整備されていて歩きやすい登山道を歩き始めると、すぐに花のオンパレードが始まった。スミレやニリンソウ、キクザキイチゲなどが賑やかだが、クルマバソウ、チゴユリ、キケマン、ヒトリシズカ、エゾエンコグサなどおなじみの野の花も咲いている。ユキワリソウは葉っぱだけが残っている姿で残念だったが、登るにつれて、イワカガミ、エンレイソウ、シラネアオイが顔を出しはじめ、特にここのエンレイソウは葉っぱも大きくて立派だ。太いミズを採取しながら「今晩の夕食」と嬉しそうな男性もいた。滝の見える中間の青ネバユブというところを過ぎると、下では盛りを過ぎていたシラネアオイやカタクリが新鮮な色で迎えてくれた。特にシラネアオイが道の両側に列をなしてどこまでも続く様は感激ものだった。
(一日目のアオネバ登山口)
(至る所シラネアオイのお出迎え)
アオネバ十字路まで上がり、明日登る金北山への道を左に分けて、右の稜線の道を歩いた。
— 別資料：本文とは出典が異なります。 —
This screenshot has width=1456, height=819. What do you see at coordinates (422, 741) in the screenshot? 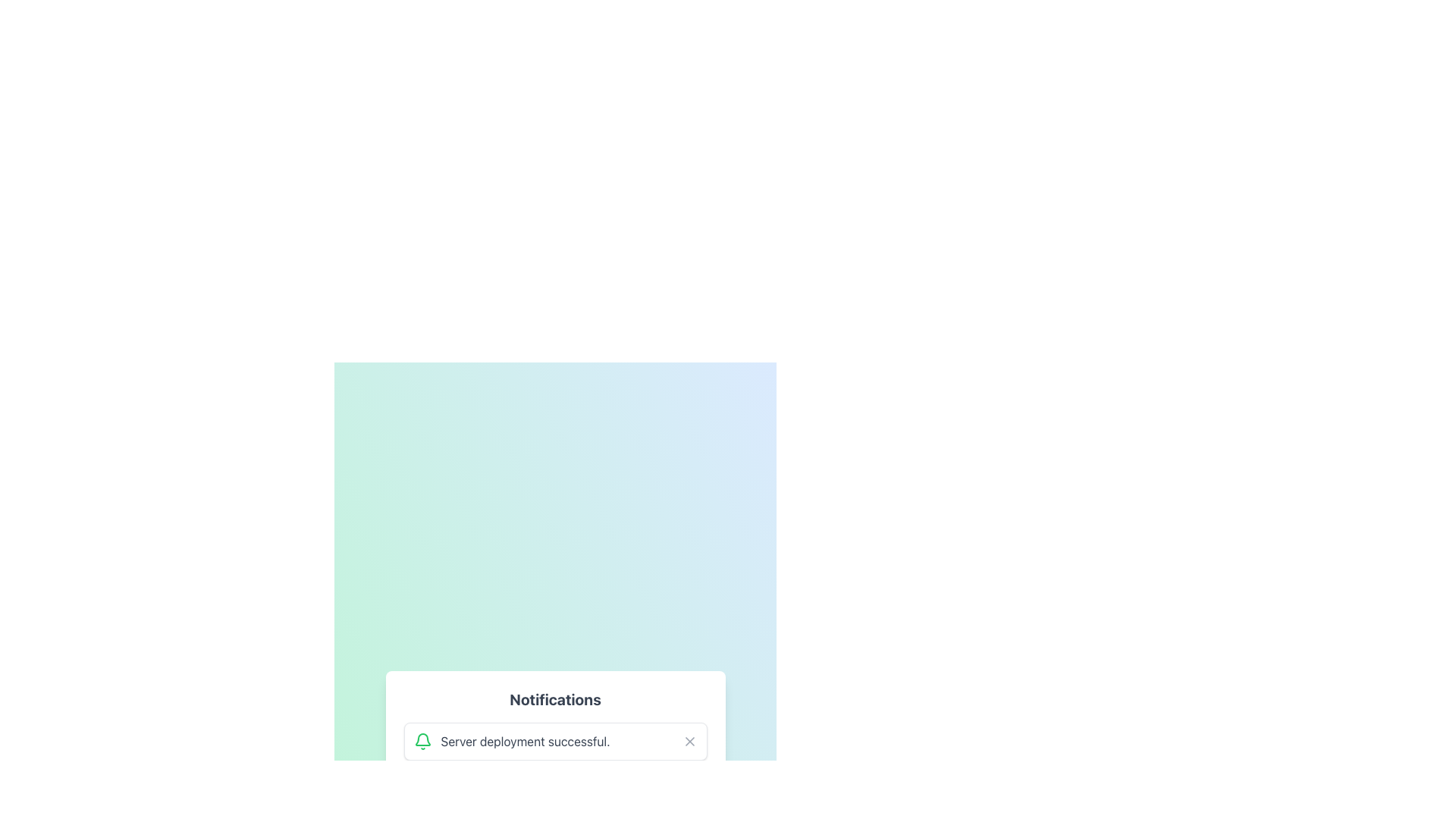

ここからもヒトリシズカが大群落で咲いていたり、ミヤマカタバミやサンカヨウが新鮮な白い花をつけていたり、ザゼンソウが大きな葉っぱをつけて座っていたり、カタクリもいっそう賑やかになって、シャッタを押すのに忙しかった。下を向いて歩いていたら、上にもタムシバ、ムシカリ、クロモジ、ヒョウタンボクも咲いているのだった。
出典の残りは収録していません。